Records to process:

※ ※ ※

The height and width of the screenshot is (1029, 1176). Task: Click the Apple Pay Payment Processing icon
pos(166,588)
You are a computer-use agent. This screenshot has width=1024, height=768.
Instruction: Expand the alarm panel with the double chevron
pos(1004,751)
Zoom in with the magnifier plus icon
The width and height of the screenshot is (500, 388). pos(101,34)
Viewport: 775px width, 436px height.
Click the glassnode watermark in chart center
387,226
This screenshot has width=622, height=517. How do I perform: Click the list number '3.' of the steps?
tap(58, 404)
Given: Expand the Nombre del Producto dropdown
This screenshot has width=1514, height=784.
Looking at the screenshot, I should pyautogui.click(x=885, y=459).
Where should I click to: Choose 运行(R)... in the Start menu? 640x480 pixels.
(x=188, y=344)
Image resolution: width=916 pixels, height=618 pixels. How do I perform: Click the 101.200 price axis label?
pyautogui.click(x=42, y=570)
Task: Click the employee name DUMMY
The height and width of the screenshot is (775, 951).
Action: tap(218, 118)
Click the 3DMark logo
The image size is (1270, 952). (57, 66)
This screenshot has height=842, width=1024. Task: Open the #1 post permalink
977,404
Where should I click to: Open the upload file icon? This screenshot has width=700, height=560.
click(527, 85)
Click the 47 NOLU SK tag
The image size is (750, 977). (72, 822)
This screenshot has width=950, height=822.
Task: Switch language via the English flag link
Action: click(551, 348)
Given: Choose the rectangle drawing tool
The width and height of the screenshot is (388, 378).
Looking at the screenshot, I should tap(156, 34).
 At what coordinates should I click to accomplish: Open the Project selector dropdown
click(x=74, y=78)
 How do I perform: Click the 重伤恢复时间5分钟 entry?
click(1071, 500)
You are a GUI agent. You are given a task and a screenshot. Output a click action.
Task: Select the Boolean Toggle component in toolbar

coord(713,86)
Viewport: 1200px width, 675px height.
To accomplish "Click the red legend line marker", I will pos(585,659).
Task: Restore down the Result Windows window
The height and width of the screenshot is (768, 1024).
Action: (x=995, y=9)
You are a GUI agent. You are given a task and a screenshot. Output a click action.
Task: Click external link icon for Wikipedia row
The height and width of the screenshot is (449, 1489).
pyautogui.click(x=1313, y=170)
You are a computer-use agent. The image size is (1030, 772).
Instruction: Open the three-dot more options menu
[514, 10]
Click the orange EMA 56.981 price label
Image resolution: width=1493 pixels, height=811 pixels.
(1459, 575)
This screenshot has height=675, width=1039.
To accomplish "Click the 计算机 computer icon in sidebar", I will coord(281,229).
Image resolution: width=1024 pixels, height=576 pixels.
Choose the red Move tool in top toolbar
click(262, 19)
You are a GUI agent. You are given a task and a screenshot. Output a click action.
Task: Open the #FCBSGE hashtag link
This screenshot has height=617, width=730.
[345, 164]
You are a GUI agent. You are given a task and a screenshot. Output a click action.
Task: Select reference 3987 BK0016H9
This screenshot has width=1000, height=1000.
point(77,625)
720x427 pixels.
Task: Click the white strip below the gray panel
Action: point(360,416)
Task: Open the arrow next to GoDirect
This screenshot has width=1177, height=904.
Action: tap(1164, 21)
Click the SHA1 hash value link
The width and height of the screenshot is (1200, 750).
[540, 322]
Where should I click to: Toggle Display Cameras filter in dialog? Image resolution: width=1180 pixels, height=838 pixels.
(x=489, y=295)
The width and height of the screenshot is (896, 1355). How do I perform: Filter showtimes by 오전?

※ ※ ※

Your goal: Show each line of the records above containing "computer".

Result below:
You are a computer-use agent. This screenshot has width=1024, height=768.
You are a computer-use agent. The image size is (1030, 772).
To accomplish "Click the 计算机 computer icon in sidebar", I will coord(281,229).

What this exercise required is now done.